YOUR TASK
Could you copy, character for character, everything from the line containing "Image resolution: width=1456" down to the line containing "Open the Git", with both of those lines included?

[Items from a dataset]
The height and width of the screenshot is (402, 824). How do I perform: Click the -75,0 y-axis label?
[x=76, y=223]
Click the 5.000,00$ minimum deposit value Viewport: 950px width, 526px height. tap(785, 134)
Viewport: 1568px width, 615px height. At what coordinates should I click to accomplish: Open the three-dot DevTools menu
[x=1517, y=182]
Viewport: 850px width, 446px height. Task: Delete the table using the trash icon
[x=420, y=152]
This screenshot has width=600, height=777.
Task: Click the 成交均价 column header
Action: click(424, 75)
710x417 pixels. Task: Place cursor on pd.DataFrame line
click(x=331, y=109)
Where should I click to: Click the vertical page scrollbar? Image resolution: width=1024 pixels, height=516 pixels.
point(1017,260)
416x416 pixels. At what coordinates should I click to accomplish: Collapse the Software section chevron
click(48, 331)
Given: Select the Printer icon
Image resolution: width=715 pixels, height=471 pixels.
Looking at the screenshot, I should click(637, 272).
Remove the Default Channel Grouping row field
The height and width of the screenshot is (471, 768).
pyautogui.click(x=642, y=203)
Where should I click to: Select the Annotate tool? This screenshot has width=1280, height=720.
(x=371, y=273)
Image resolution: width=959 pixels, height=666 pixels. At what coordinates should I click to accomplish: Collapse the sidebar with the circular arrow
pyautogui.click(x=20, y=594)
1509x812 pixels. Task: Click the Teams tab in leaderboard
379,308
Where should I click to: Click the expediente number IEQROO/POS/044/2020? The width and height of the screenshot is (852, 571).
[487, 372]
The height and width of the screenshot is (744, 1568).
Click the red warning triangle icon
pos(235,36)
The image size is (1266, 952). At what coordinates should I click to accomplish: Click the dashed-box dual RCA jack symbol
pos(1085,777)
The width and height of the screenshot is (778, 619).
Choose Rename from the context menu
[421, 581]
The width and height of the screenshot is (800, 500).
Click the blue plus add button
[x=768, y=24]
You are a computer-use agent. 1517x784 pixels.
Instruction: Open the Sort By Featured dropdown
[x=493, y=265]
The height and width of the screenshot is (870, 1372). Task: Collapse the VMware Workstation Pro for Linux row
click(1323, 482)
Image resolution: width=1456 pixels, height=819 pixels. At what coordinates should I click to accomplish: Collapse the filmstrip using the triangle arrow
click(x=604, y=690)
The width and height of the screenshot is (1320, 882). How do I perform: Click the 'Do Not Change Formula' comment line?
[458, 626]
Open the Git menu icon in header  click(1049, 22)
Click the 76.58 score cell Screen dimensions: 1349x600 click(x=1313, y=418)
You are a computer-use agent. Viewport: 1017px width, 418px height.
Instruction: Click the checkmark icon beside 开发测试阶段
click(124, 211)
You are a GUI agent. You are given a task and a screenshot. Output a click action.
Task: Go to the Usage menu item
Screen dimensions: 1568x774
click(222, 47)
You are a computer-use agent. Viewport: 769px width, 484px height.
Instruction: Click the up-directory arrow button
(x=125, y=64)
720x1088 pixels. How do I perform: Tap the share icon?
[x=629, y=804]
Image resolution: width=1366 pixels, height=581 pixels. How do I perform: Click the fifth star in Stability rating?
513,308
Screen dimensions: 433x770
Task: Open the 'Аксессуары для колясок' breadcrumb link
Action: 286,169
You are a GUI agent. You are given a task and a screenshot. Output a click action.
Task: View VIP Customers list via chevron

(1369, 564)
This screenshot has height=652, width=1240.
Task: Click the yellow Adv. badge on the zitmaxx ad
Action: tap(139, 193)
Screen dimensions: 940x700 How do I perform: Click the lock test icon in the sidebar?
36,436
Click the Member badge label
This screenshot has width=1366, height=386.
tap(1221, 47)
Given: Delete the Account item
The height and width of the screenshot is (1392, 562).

REPLY
Image resolution: width=1456 pixels, height=819 pixels. At what coordinates should I click to accomplish: Collapse the filmstrip using the triangle arrow
click(x=604, y=690)
The width and height of the screenshot is (1320, 882). How do I perform: Click the 'Do Not Change Formula' comment line?
[458, 626]
Open the Git menu icon in header  click(1049, 22)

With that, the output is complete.